Was ist koscher?

Koscher heißt passend oder tauglich. Es bedeutet, dass ein Nahrungsmittel entsprechend den Vorschriften der Kaschrut, d.h. den jüdischen Speisegesetzen erlaubt ist.

Die Regeln der Kaschrut werden in der Bibel und im Talmud dargelegt und sind nach wie vor ein konsequent praktizierter Teil des traditionellen jüdischen Lebens. Diese Regeln werden seit Jahrhunderten und Jahrtausenden verwendet und durch Experten an die sich wandelnden Gegebenheiten angepasst; nach ihnen richtet sich die Aufsicht von Fidelity Kosher.

Vielleicht kennen Sie bereits einige Regeln der Kaschrut. So wissen sehr viele Leute, dass Juden kein Schweinefleisch essen. Aber die Kaschrut beinhaltet viel mehr als dies. Die Bibel lehrt bereits, dass nur Fleisch von bestimmten Säugetieren und Geflügel koscher ist, und dass das Fleisch koscherer Tierarten nur erlaubt ist, wenn das Tier dem Religionsgesetz entsprechend geschächtet wurde. Auch Fische und andere Tierarten unterstehen den Regeln der Kaschrut. Bis auf eine Ausnahme sind alle wirbellosen Tiere verboten, ebenso wie, diesmal ausnahmslos, alle Reptilien. Milch- und Fleischprodukte dürfen nicht miteinander hergestellt oder verzehrt werden.

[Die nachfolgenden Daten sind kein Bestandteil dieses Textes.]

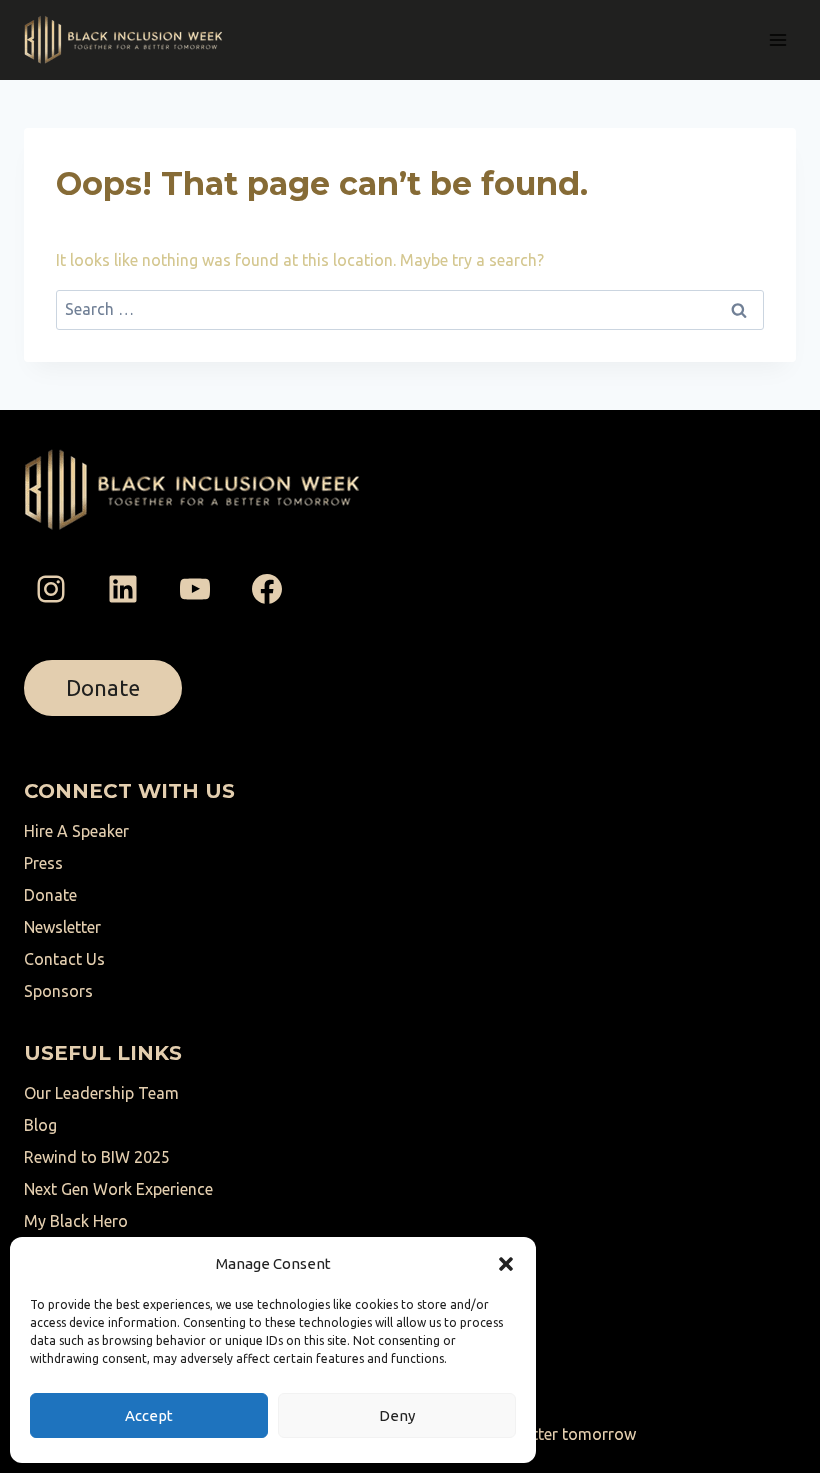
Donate (50, 895)
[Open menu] (777, 39)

Diese Regel scheinen doch relativ einfach, warum benötigen also so viele Produkte eine Kaschrut-Aufsicht? Schließlich sollten ja viele Produkte eigentlich unbedenklich sein? Die Antwort ist, dass auch alle Zutaten eines Produktes koscher sein müssen, und die Nahrungsmittel müssen in ebenfalls koscheren Gefäßen nach einem koscheren Produktionsverfahren hergestellt werden. Heutzutage gibt es viele Zutaten, die dem Laien als unbedenklich erscheinen, aber eigentlich tierischen Ursprungs sind. So wird Gelatine meist aus Schwein und die rote Nahrungsmittelfarbe Karmin von der Cochenilleschildlaus hergestellt. Rosinen können mit tierischem Glyzerin überzogen und Bonbons mit tierischem Trennfett überzogen sein.

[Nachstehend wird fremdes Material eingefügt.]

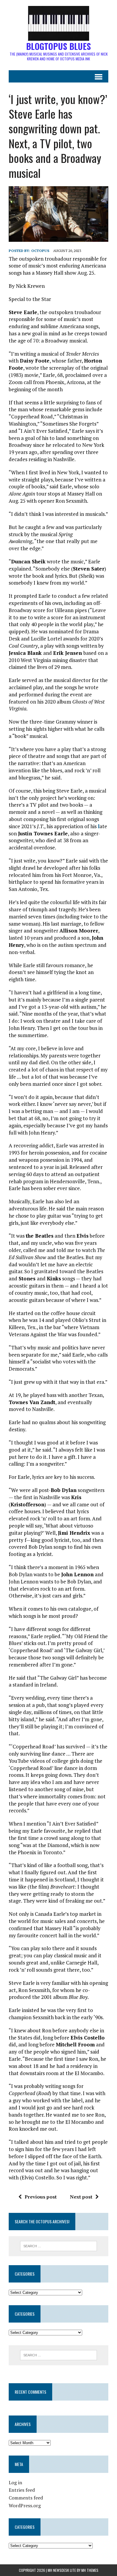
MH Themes (89, 2570)
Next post (81, 2196)
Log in (15, 2482)
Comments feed (26, 2497)
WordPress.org (25, 2505)
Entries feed (22, 2490)
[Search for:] (58, 2245)
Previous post (41, 2196)
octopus (40, 250)
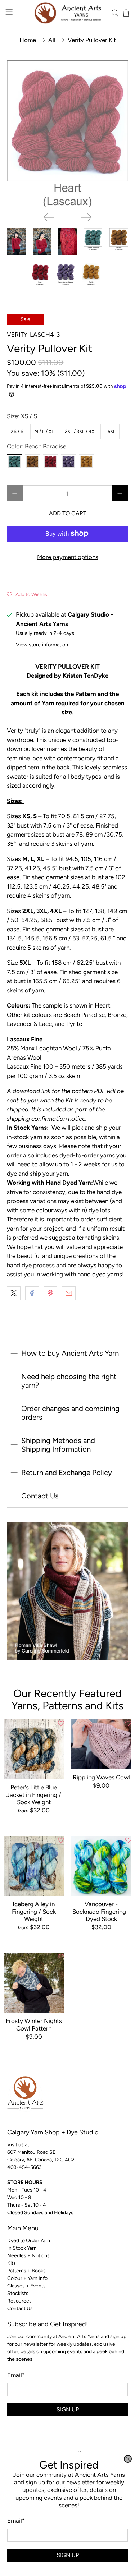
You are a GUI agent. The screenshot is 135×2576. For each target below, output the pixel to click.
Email (16, 2520)
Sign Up (68, 2555)
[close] (127, 2458)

Produktionslinien produzieren auch häufig vielerlei Produktvariationen, von denen nicht alle koscher sind, wodurch die Produktionslinie unkoscher werden könnte.

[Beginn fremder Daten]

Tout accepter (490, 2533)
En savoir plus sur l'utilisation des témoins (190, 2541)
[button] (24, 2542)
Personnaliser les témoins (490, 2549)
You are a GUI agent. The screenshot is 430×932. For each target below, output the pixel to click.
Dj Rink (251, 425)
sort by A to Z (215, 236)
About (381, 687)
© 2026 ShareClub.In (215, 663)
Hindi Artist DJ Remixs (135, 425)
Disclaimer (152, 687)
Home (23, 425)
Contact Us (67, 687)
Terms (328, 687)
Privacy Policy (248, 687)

Aus diesen und anderen Gründen verlangt das jüdische Religionsgesetz, und wünschen unzählige auf koscher-Standards achtende Verbraucherinnen und Verbraucher Nahrungsmittel, die unter Kaschrut-Aufsicht hergestellt werden.

Wie funktioniert eine Koscher Zertifikation von Fidelity Kosher?

Koscher sind Nahrungsmittel, die nachweislich aus koscheren Zutaten, nach koscheren Verarbeitungsprozessen in koscheren Geräten hergestellt werden.

Deshalb folgt auf einen Antrag für Koscher-Zertifikation bei Fidelity Kosher zunächst eine oberflächliche Analyse mit einem Koordinator, der einschätzen kann, was bei einer tiefer gehenden Analyse zu erwarten sein wird. Ein Kaschrut-Experte von Fidelity Kosher wird dann die Produktionsstätte besuchen, um zusammen mit den zuständigen Technikerinnen und Technikern die zu zertifizierende Produktionslinie, alle Produkte, die darauf hergestellt werden, und deren Produktionsvorgänge zu durchleuchten.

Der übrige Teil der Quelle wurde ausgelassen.